- **DATA TO EXAMINE**:

________________________________________

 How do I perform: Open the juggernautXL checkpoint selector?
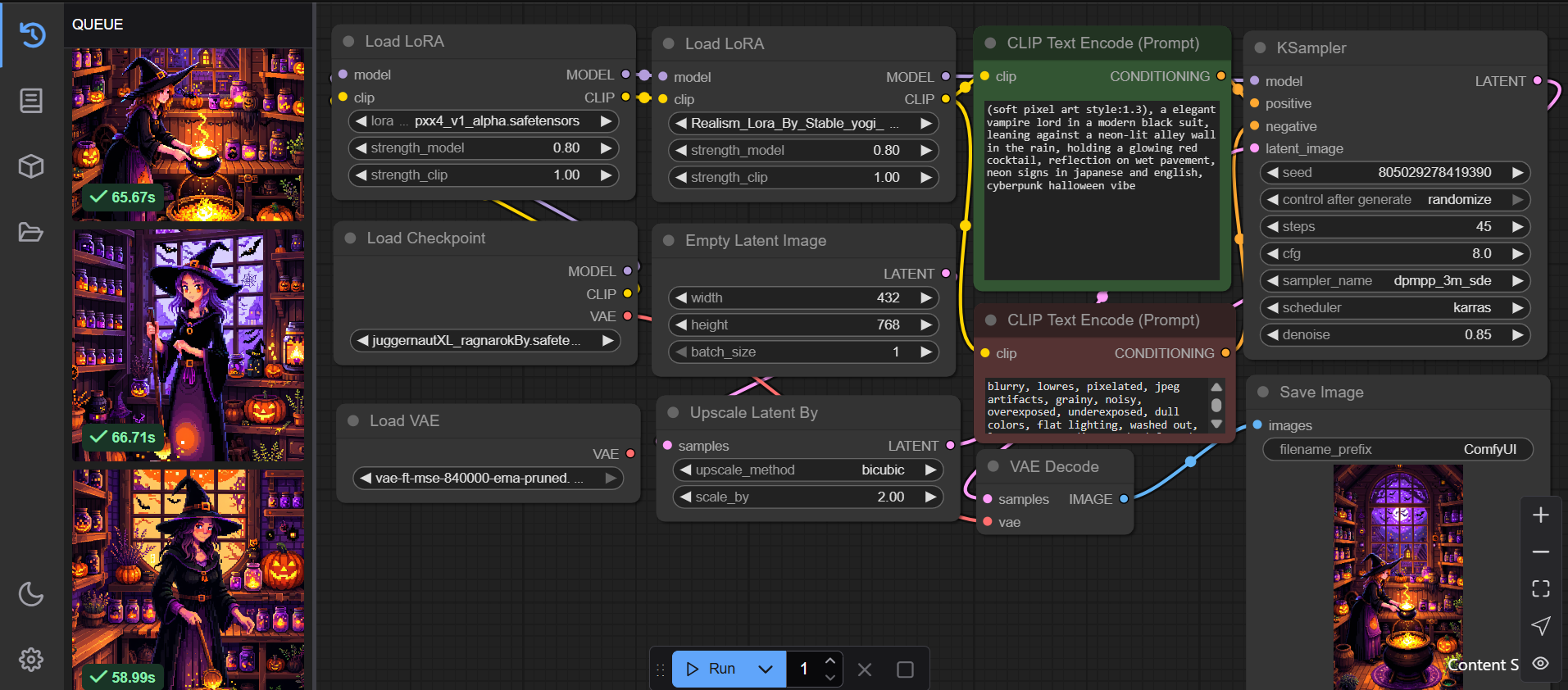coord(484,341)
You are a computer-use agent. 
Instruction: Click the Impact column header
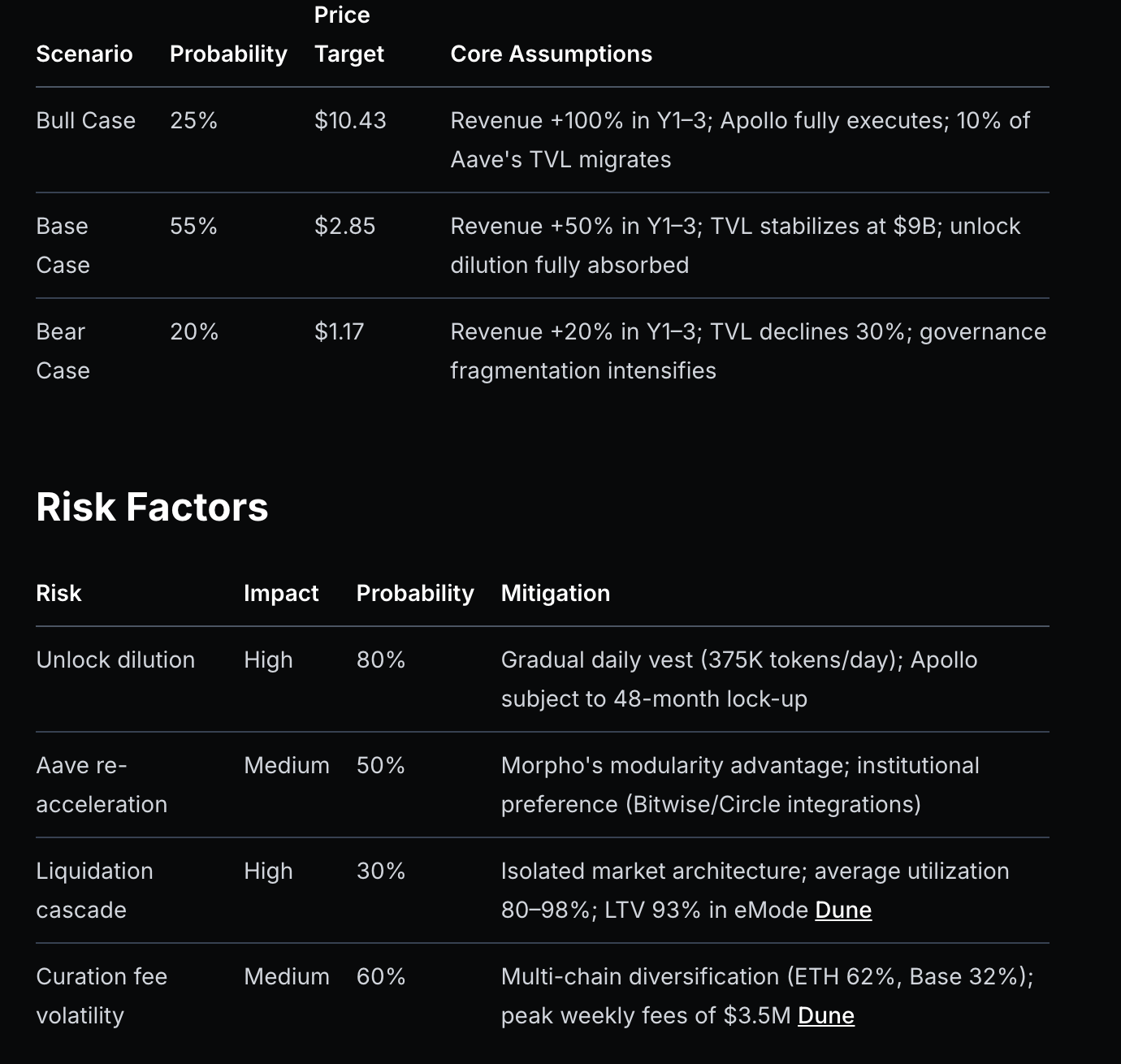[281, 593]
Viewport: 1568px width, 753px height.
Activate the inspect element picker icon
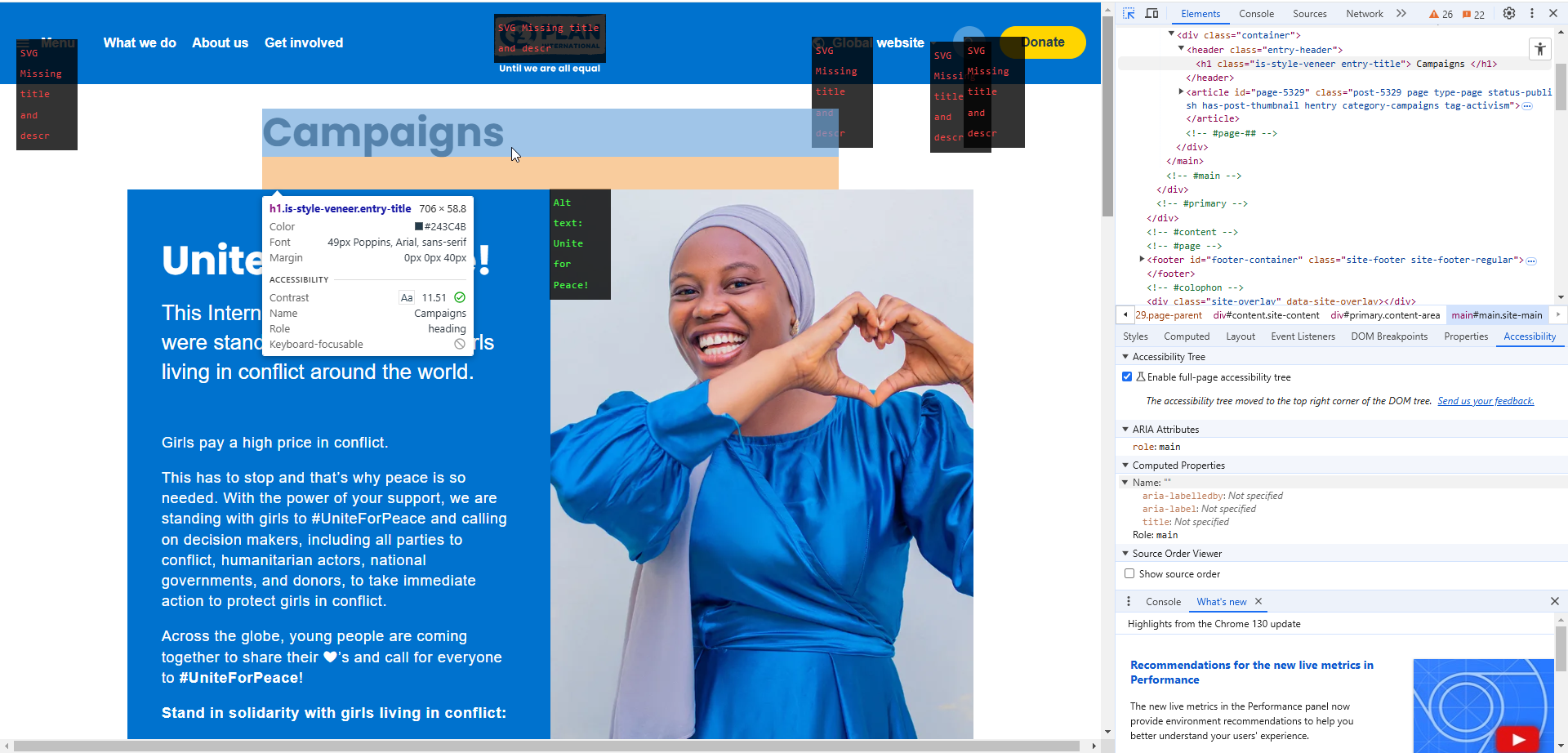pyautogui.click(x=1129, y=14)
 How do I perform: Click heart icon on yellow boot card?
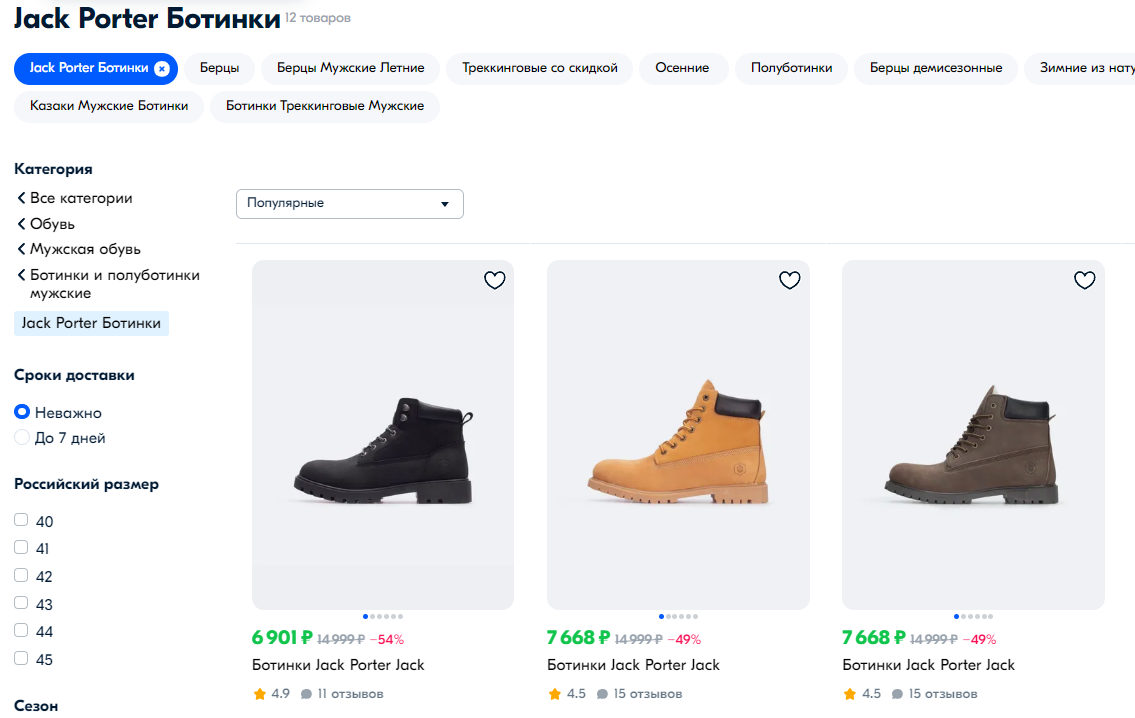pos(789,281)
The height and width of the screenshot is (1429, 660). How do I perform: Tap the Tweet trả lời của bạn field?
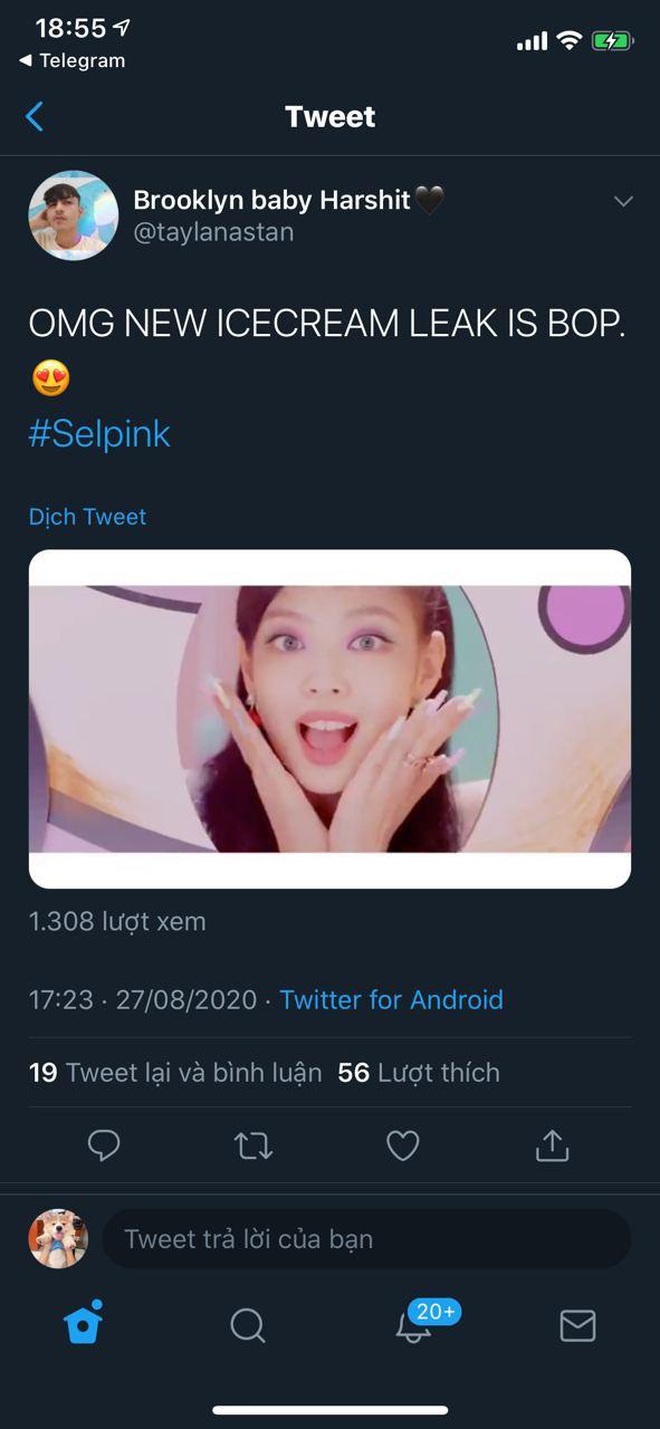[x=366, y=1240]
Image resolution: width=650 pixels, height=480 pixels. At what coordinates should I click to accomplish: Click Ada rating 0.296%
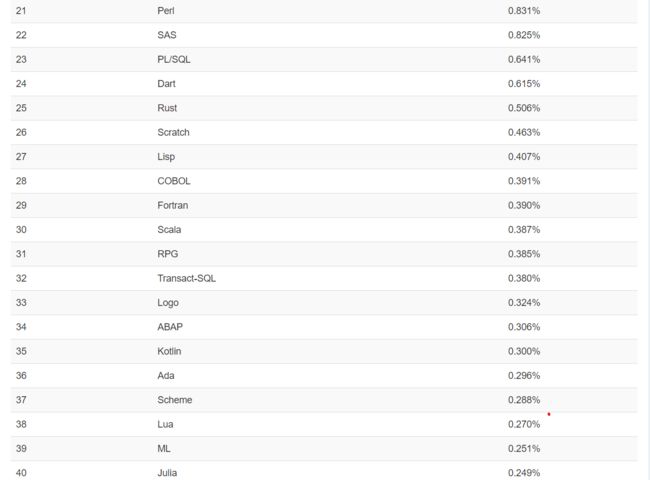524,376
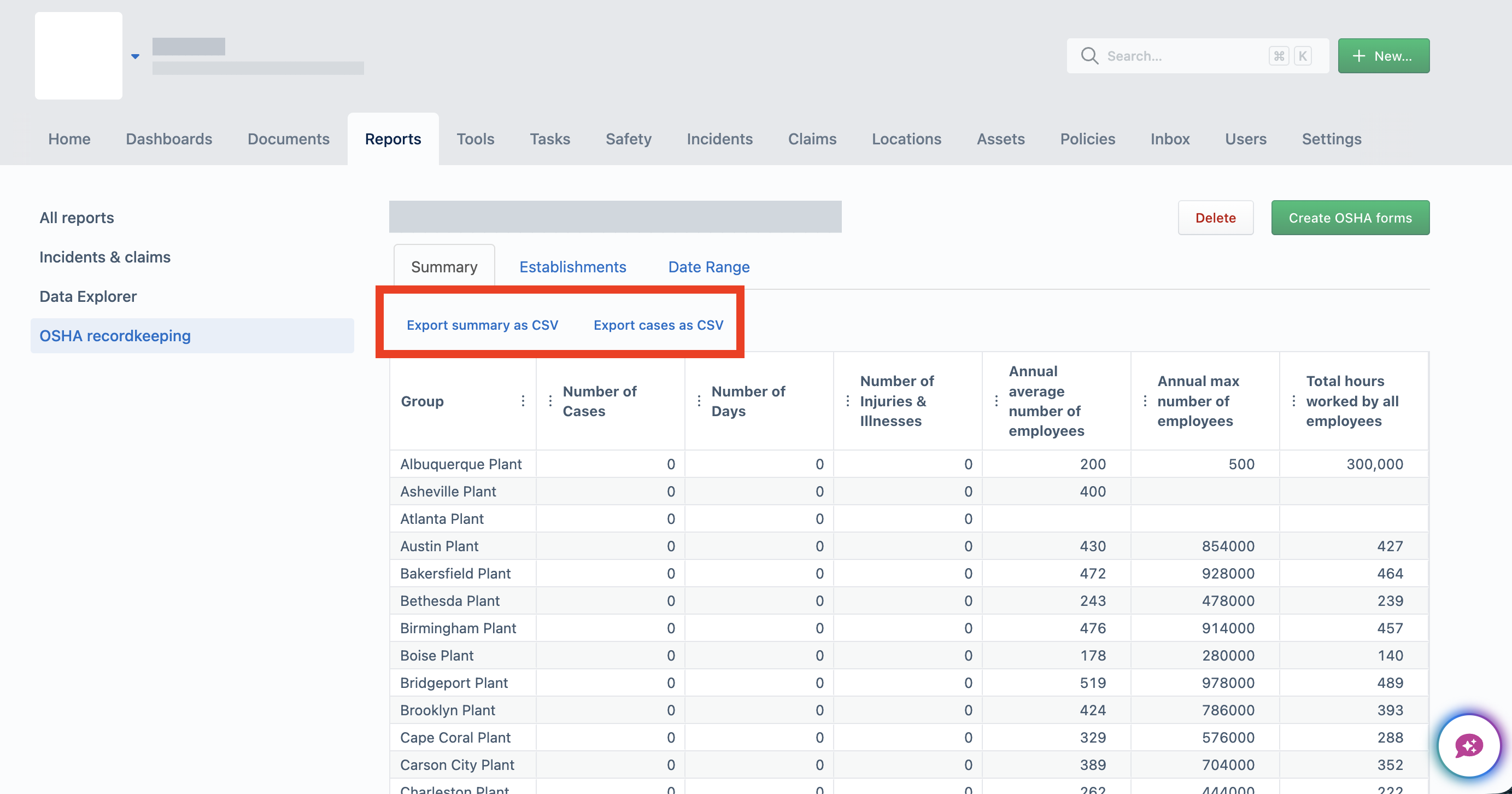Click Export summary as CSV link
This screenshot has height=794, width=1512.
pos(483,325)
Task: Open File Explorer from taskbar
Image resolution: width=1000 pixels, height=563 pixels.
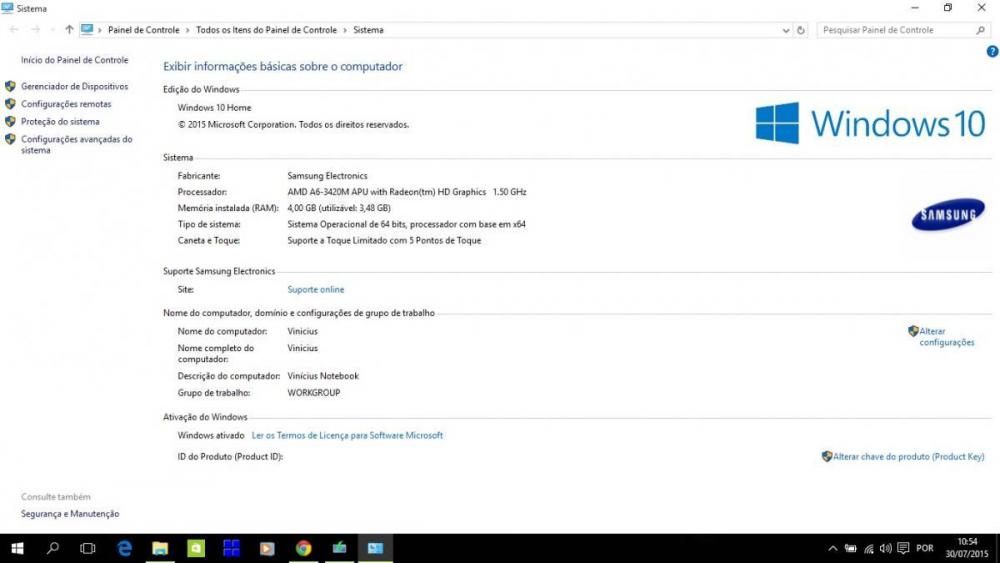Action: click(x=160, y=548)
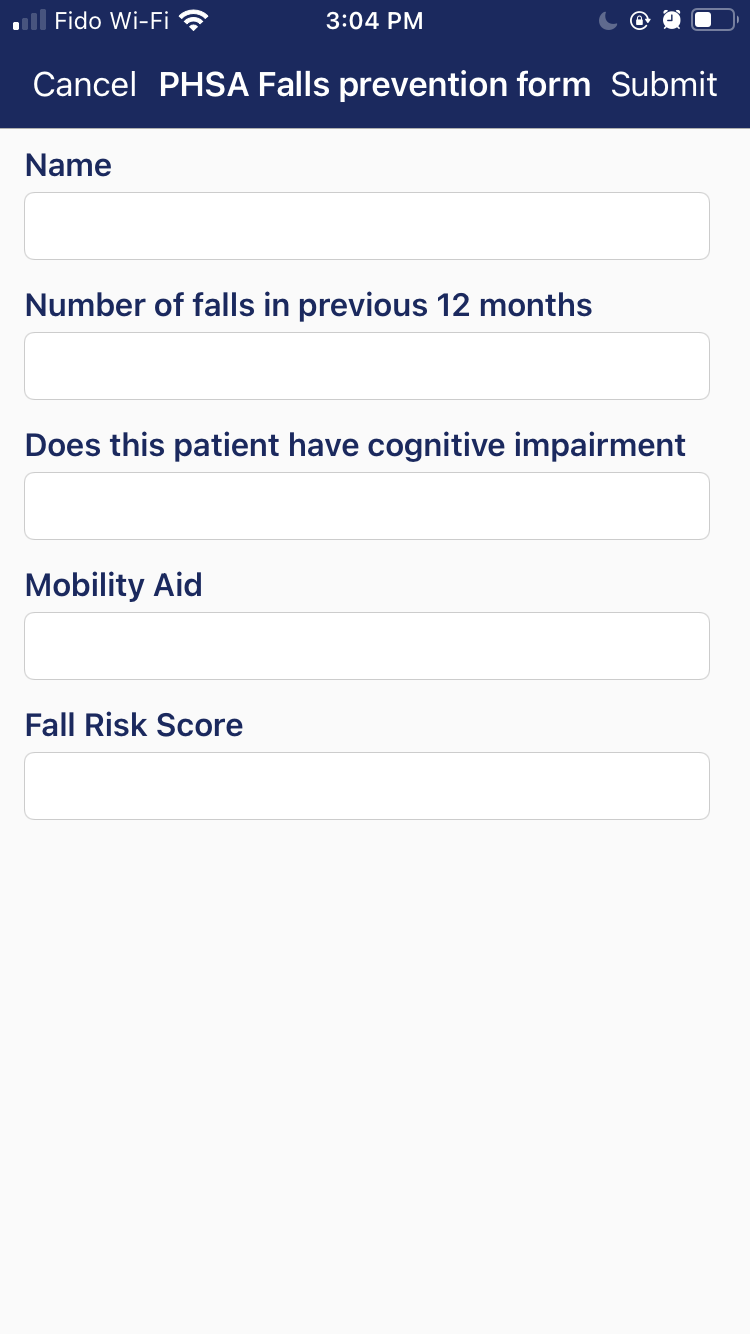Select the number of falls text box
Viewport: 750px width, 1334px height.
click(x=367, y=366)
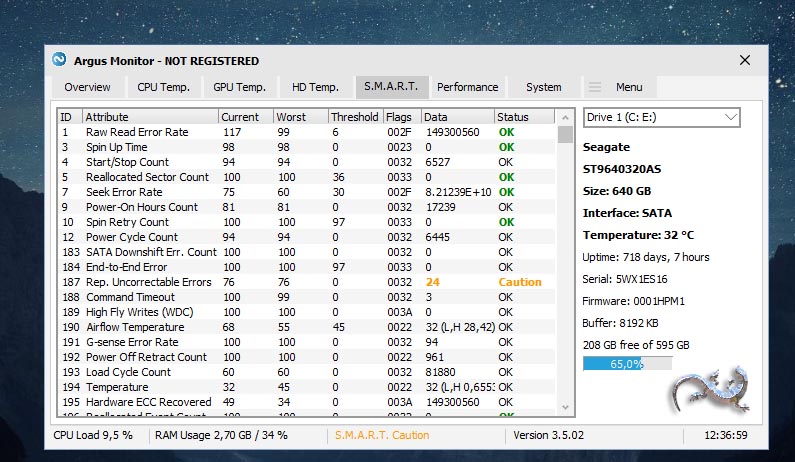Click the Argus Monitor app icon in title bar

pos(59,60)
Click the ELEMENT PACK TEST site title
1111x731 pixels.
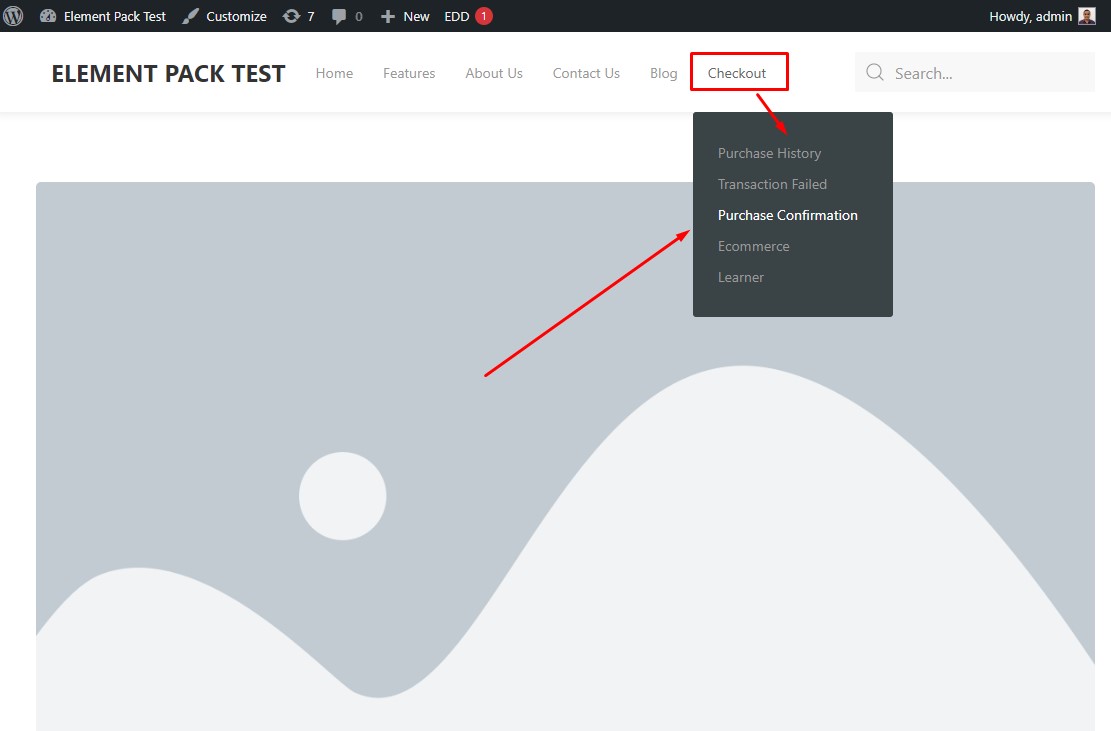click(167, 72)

________________________________________

- **ASSIGNMENT**:
Reproduce each entry word for word and cut the images.

- **OUTPUT OF THE TASK**:
 How do I perform: Open the juggernautXL checkpoint selector?
coord(484,341)
You are a computer-use agent. 
Instruction: Click the Impact column header
[281, 593]
Viewport: 1568px width, 753px height.
Activate the inspect element picker icon
pyautogui.click(x=1129, y=14)
 How do I perform: Click heart icon on yellow boot card?
pos(789,281)
The height and width of the screenshot is (1429, 660). How do I perform: Tap the Tweet trả lời của bạn field?
[x=366, y=1240]
Image resolution: width=650 pixels, height=480 pixels. At what coordinates should I click to accomplish: Click Ada rating 0.296%
524,376
Click Export summary as CSV link
This screenshot has height=794, width=1512.
pos(483,325)
Task: Open File Explorer from taskbar
Image resolution: width=1000 pixels, height=563 pixels.
Action: click(x=160, y=548)
Select the number of falls text box
Viewport: 750px width, 1334px height.
click(x=367, y=366)
Click the Argus Monitor app icon in title bar

pos(59,60)
Click the ELEMENT PACK TEST site title
1111x731 pixels.
click(167, 72)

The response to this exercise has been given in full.